### Source data:
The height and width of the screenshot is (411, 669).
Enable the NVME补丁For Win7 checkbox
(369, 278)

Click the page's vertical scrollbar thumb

* * *

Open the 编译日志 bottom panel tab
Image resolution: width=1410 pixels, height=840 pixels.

### Aim of the task:
Duplicate the lines from the line with "Open the 编译日志 bottom panel tab" up to and including the line with "Image resolution: width=1410".

### Solution below:
Open the 编译日志 bottom panel tab
Image resolution: width=1410 pixels, height=840 pixels.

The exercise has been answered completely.